# EXERCISE DIRECTIONS:
Output must match the data below exactly from its first line through the line that contains "Βοήθεια (403, 27)", with no other line.

# PROVIDED ENTRIES:

:::

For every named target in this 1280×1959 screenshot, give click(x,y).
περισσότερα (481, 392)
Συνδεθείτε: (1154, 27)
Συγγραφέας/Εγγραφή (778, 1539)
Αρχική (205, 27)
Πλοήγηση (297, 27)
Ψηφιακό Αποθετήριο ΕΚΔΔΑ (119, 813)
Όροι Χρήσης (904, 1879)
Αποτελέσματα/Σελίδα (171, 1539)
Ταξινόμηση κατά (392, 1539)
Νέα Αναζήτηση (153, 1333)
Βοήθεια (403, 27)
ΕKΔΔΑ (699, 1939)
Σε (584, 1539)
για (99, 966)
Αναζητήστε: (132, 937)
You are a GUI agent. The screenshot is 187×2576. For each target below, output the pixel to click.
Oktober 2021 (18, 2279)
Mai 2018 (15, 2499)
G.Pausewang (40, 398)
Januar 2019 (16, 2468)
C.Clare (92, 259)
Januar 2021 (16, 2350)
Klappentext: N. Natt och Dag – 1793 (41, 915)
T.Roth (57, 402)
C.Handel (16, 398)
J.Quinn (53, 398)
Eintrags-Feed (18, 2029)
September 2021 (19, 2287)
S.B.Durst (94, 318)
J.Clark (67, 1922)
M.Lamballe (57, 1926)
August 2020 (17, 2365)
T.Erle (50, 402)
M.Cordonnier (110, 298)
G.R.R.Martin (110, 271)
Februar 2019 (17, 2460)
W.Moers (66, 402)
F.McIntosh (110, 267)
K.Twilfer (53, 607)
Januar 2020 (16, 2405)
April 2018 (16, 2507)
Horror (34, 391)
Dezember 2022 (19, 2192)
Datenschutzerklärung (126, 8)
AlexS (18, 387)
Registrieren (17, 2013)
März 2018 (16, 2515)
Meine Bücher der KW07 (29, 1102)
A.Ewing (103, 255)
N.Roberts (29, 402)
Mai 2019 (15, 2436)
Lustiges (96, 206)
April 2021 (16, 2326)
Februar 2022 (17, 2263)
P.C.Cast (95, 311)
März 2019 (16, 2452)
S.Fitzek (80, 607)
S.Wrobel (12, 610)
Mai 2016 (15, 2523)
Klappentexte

:::

# EXERCISE RESULT:
For every named target in this 1280×1959 screenshot, give click(x,y).
περισσότερα (481, 392)
Συνδεθείτε: (1154, 27)
Συγγραφέας/Εγγραφή (778, 1539)
Αρχική (205, 27)
Πλοήγηση (297, 27)
Ψηφιακό Αποθετήριο ΕΚΔΔΑ (119, 813)
Όροι Χρήσης (904, 1879)
Αποτελέσματα/Σελίδα (171, 1539)
Ταξινόμηση κατά (392, 1539)
Νέα Αναζήτηση (153, 1333)
Βοήθεια (403, 27)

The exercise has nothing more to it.